TASK ::
In the entries that follow, repeat exactly the lines from the one that has "Notícia (57, 54)" through the one that has "[X (Twitter)]", but omit pictures.

DATASET CONTENT ::
········

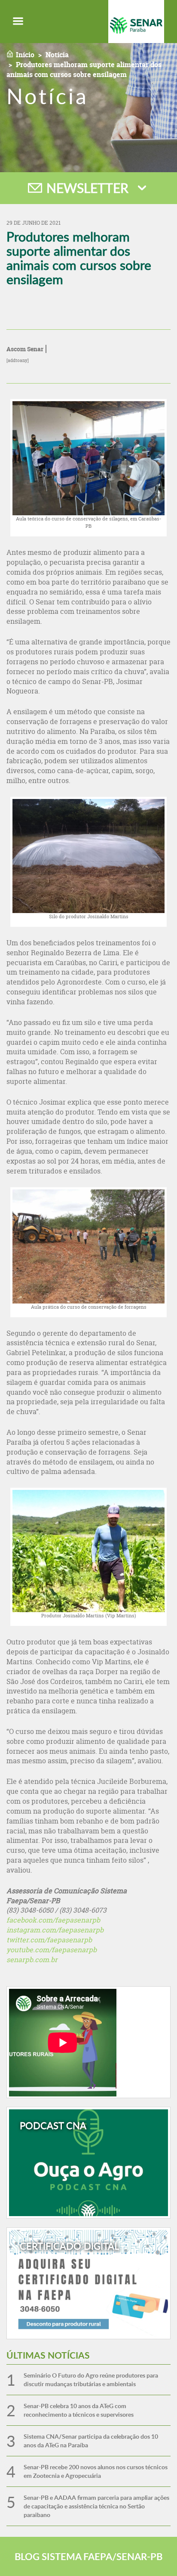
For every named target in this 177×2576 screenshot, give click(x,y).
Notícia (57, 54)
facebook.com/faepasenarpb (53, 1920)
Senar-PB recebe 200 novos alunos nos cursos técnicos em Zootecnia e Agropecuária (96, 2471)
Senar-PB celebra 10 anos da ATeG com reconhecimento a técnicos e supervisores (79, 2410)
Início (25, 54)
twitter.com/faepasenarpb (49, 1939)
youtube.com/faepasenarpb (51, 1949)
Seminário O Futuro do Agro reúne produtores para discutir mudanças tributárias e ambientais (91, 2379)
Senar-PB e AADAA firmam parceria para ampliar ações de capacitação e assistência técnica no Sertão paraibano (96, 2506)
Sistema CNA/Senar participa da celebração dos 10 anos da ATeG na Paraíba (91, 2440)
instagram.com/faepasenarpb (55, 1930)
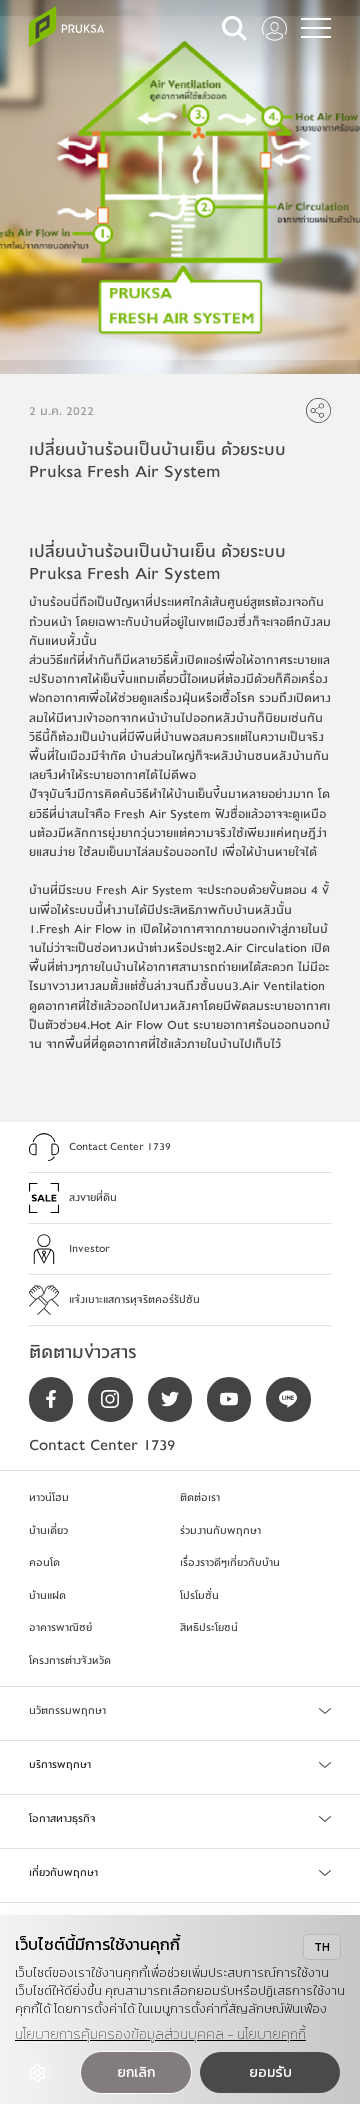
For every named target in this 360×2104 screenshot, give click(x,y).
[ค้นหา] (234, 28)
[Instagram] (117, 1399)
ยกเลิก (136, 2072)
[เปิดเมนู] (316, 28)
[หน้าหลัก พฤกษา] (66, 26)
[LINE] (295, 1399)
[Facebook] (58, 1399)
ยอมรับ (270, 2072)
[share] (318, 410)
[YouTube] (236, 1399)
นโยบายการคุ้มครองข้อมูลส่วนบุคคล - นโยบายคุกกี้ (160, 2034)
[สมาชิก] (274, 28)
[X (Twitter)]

········

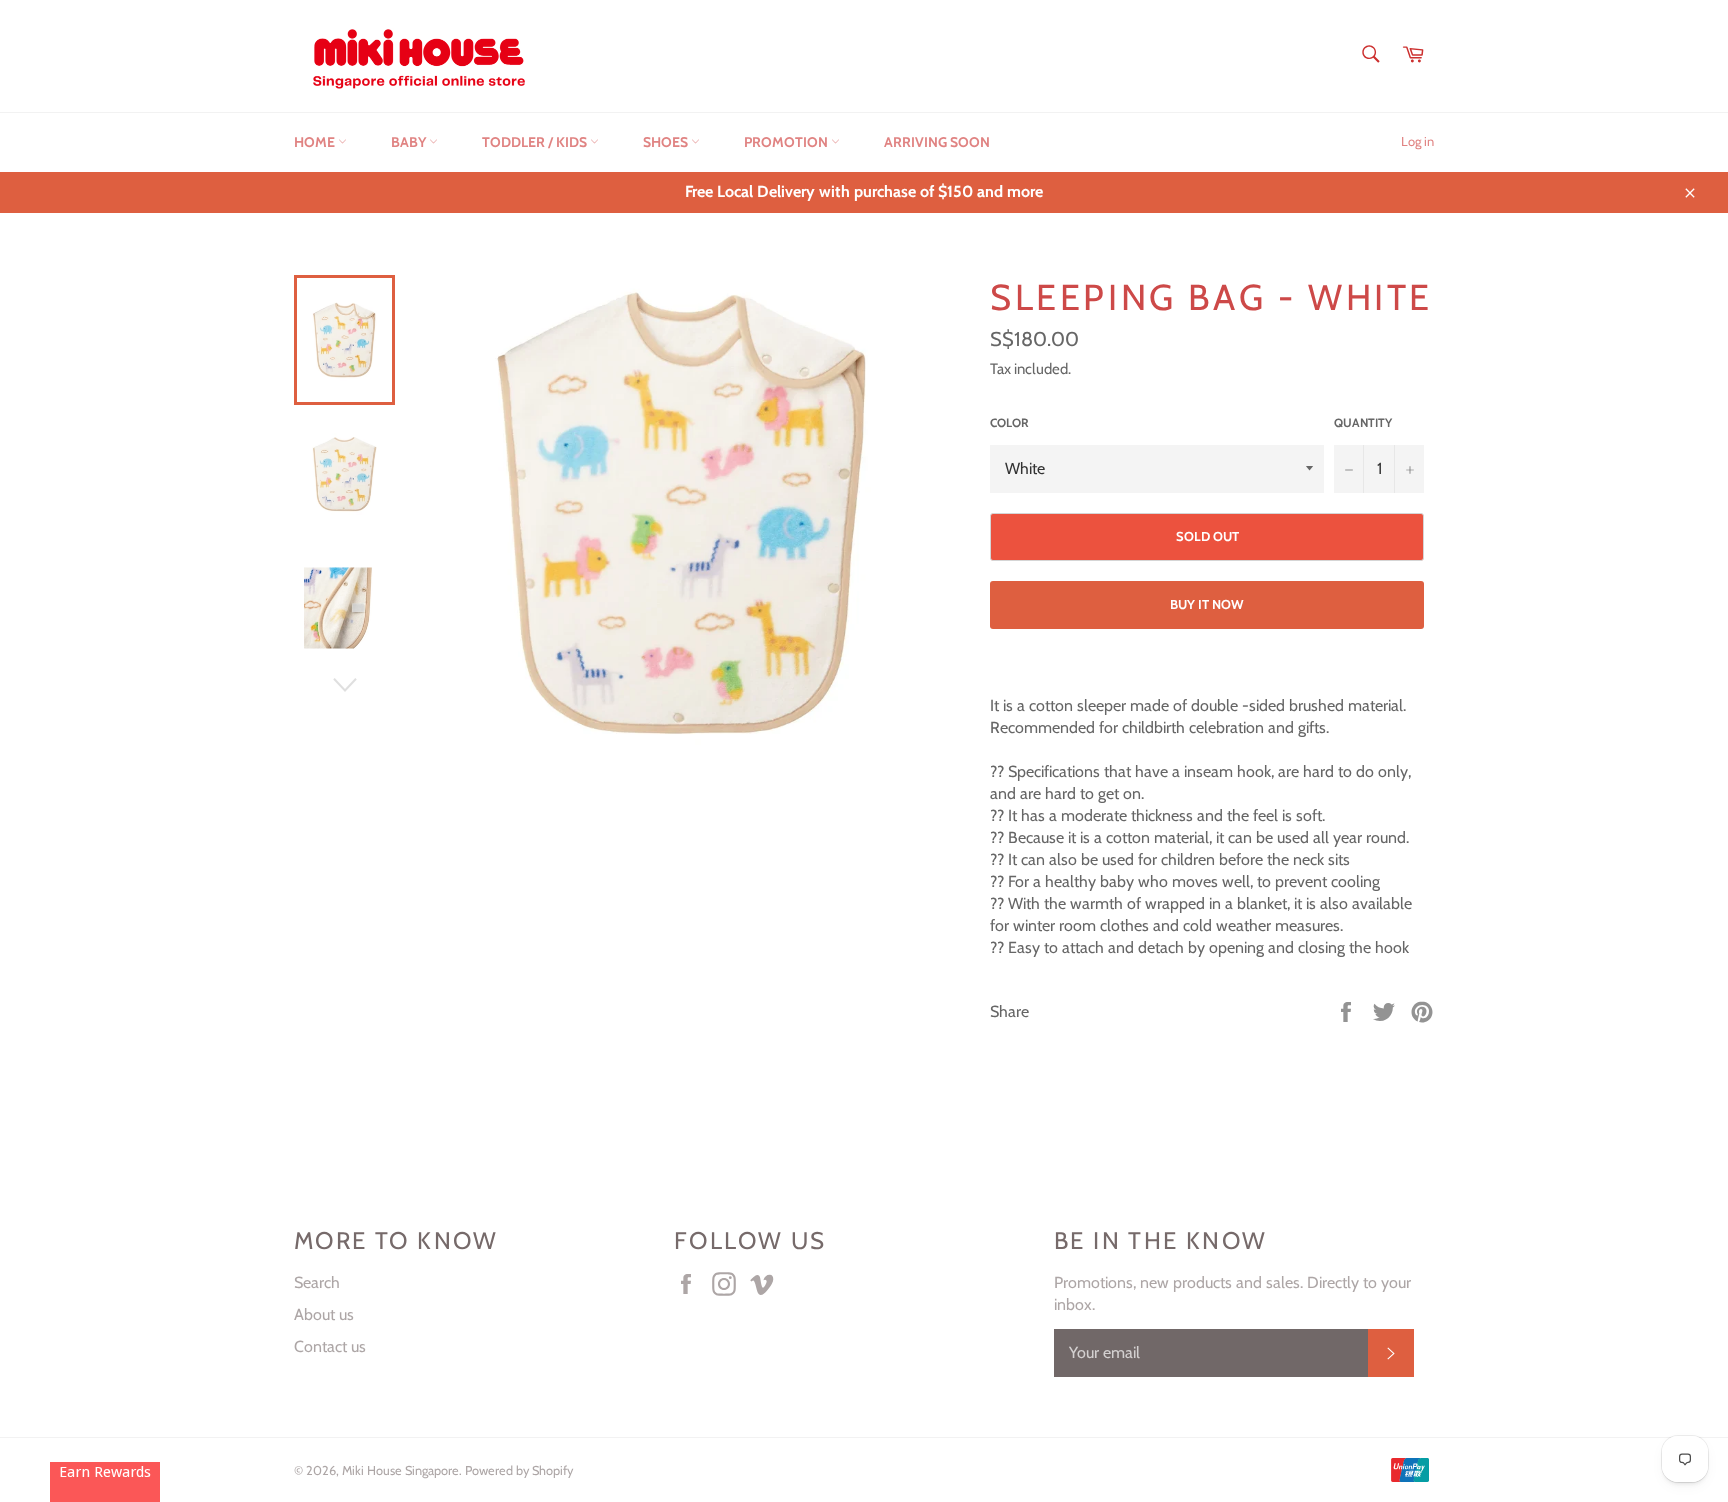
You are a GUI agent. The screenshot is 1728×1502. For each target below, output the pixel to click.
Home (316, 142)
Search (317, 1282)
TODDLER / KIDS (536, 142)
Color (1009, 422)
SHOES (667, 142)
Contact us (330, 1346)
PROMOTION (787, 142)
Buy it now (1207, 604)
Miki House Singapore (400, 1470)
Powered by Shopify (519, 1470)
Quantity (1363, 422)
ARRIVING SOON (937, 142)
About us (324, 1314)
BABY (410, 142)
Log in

········

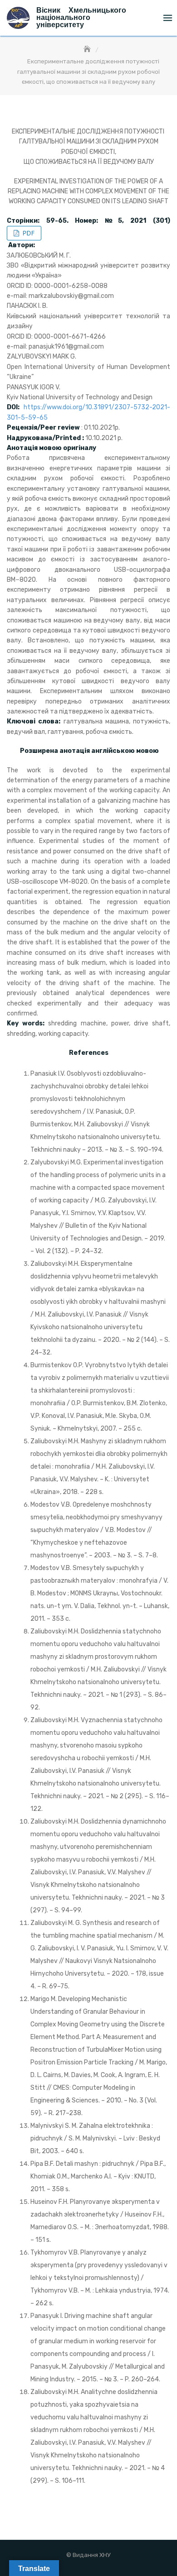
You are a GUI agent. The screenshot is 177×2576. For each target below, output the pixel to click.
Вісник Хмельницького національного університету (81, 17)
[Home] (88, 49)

········

TASK RESPONSE ::
Notícia (57, 54)
facebook.com/faepasenarpb (53, 1920)
Senar-PB recebe 200 novos alunos nos cursos técnicos em Zootecnia e Agropecuária (96, 2471)
Senar-PB celebra 10 anos da ATeG com reconhecimento a técnicos e supervisores (79, 2410)
Início (25, 54)
twitter.com/faepasenarpb (49, 1939)
youtube.com/faepasenarpb (51, 1949)
Seminário O Futuro do Agro reúne produtores para discutir mudanças tributárias e ambientais (91, 2379)
Senar-PB e AADAA firmam parceria para ampliar ações de capacitação e assistência técnica no Sertão paraibano (96, 2506)
Sistema CNA/Senar participa da celebração dos 10 anos da ATeG na Paraíba (91, 2440)
instagram.com/faepasenarpb (55, 1930)
For every named target in this 360×2104 screenshot, give click(x,y).
[ค้นหา] (234, 28)
[Instagram] (117, 1399)
ยกเลิก (136, 2072)
[เปิดเมนู] (316, 28)
[หน้าหลัก พฤกษา] (66, 26)
[LINE] (295, 1399)
[Facebook] (58, 1399)
ยอมรับ (270, 2072)
[share] (318, 410)
[YouTube] (236, 1399)
นโยบายการคุ้มครองข้อมูลส่วนบุคคล - นโยบายคุกกี้ (160, 2034)
[สมาชิก] (274, 28)
[X (Twitter)]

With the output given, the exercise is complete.